• Exercise: Word for word, copy the lines from the one with "Screen dimensions: 1143x599" to the last line of the data below, counting both, and keep every picture out.

======== Working data ========

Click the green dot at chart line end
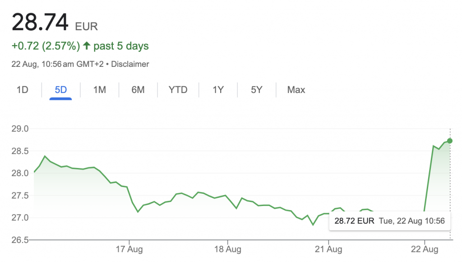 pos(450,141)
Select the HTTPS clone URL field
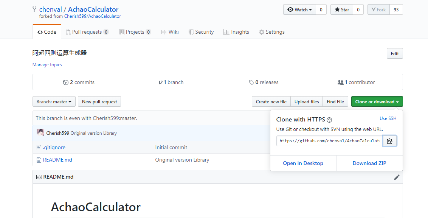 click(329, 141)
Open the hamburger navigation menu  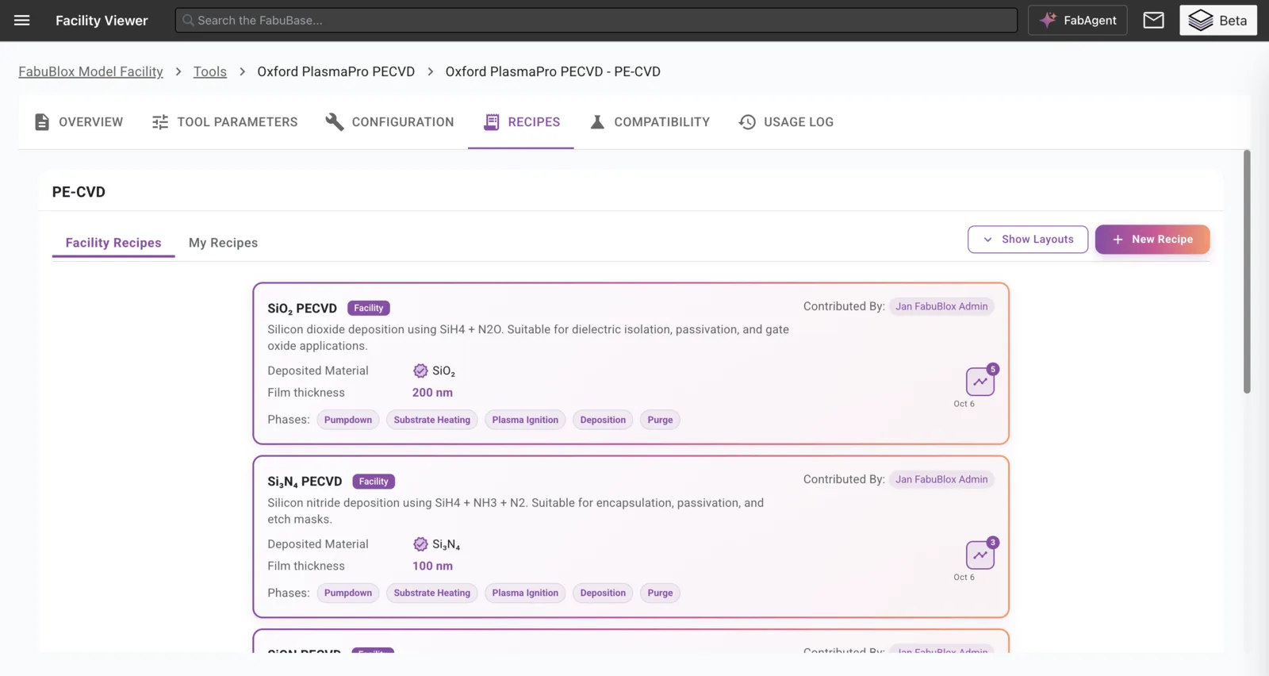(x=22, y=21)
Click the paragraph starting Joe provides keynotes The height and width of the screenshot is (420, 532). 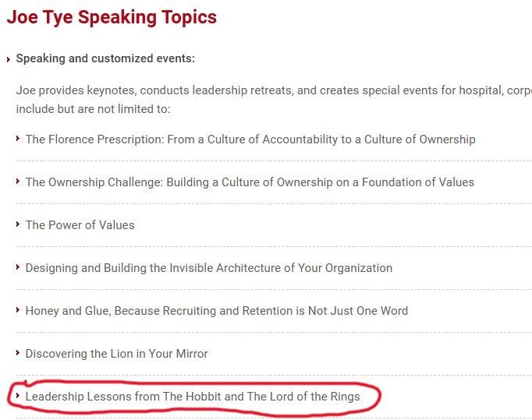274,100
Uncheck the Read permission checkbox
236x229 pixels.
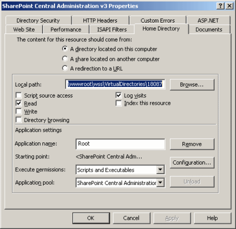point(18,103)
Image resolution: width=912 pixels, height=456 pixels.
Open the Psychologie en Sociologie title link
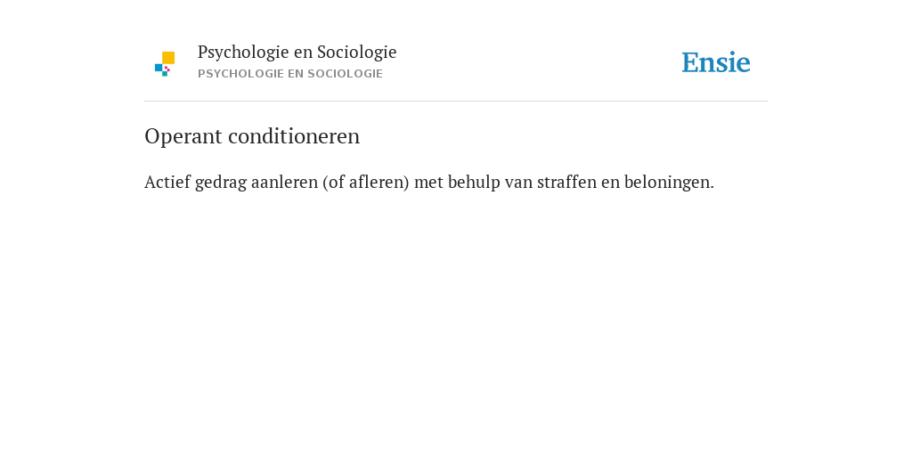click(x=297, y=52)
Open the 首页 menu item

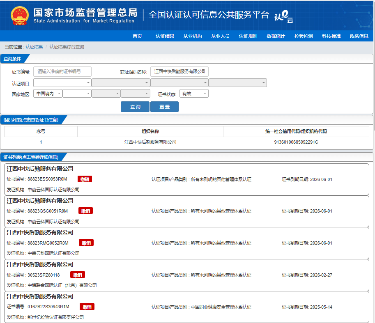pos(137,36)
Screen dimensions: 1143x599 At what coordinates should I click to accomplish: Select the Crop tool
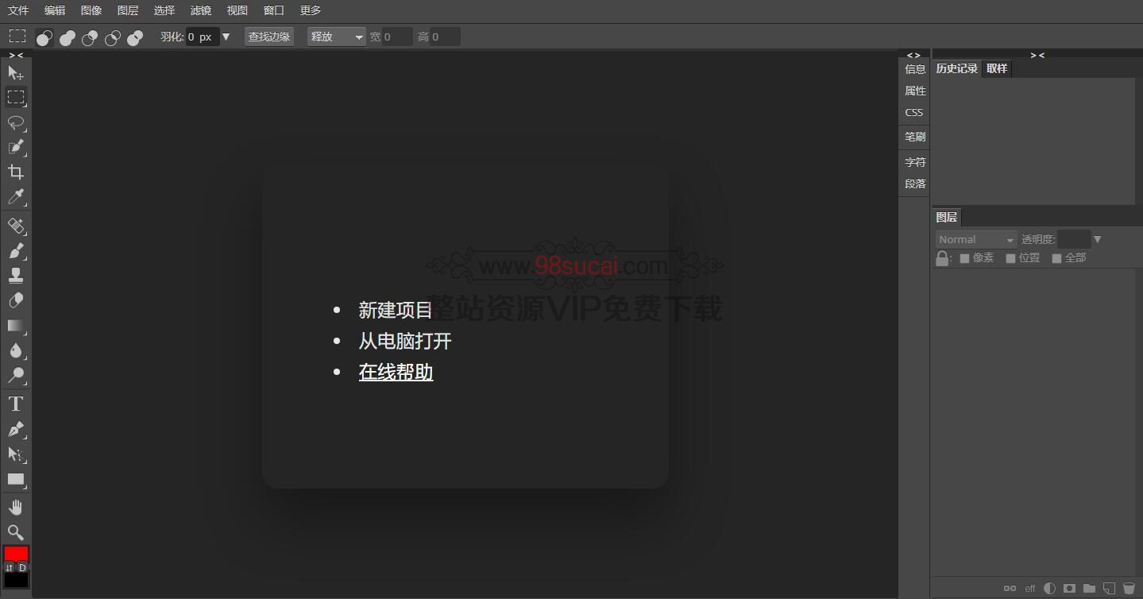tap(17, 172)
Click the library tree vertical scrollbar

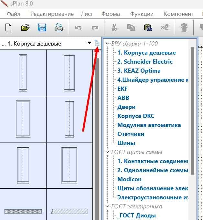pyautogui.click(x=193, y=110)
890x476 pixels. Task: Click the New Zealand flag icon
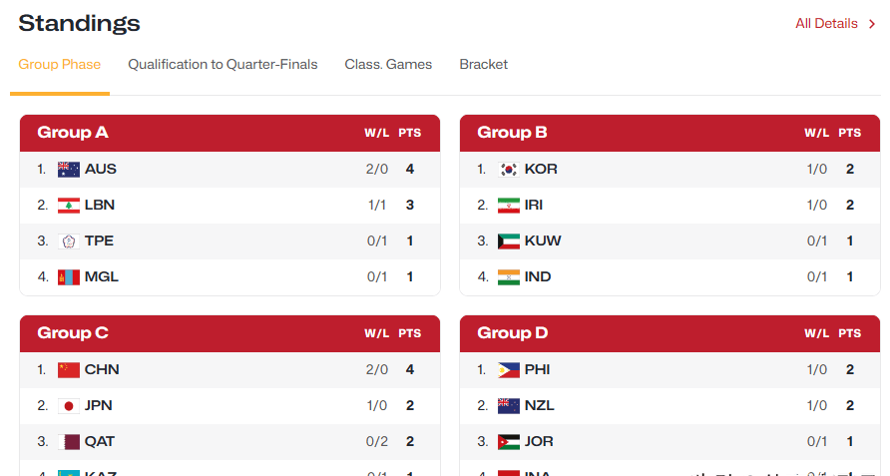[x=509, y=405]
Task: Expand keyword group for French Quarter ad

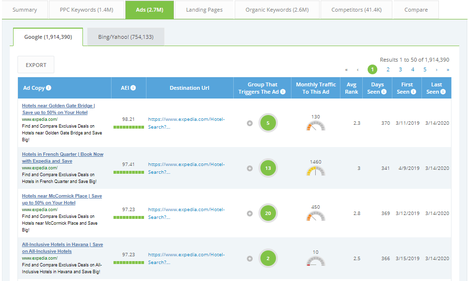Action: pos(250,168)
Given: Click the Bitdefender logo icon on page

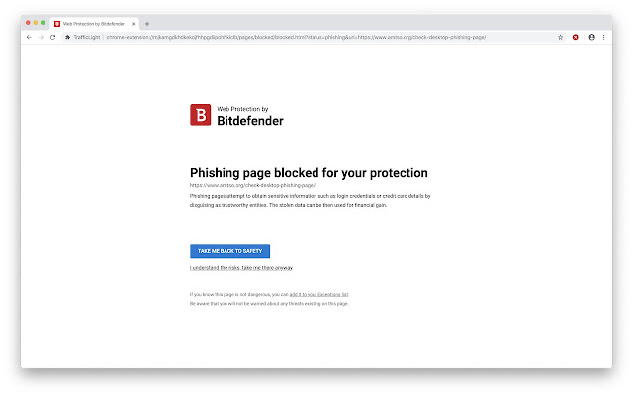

========

• Response:
Screen dimensions: 1143x599 At what coordinates should I click to accomplish: Select the Crop tool
tap(17, 172)
Click the library tree vertical scrollbar

pyautogui.click(x=193, y=110)
890x476 pixels. Task: Click the New Zealand flag icon
[x=509, y=405]
Task: Expand keyword group for French Quarter ad

Action: pos(250,168)
Given: Click the Bitdefender logo icon on page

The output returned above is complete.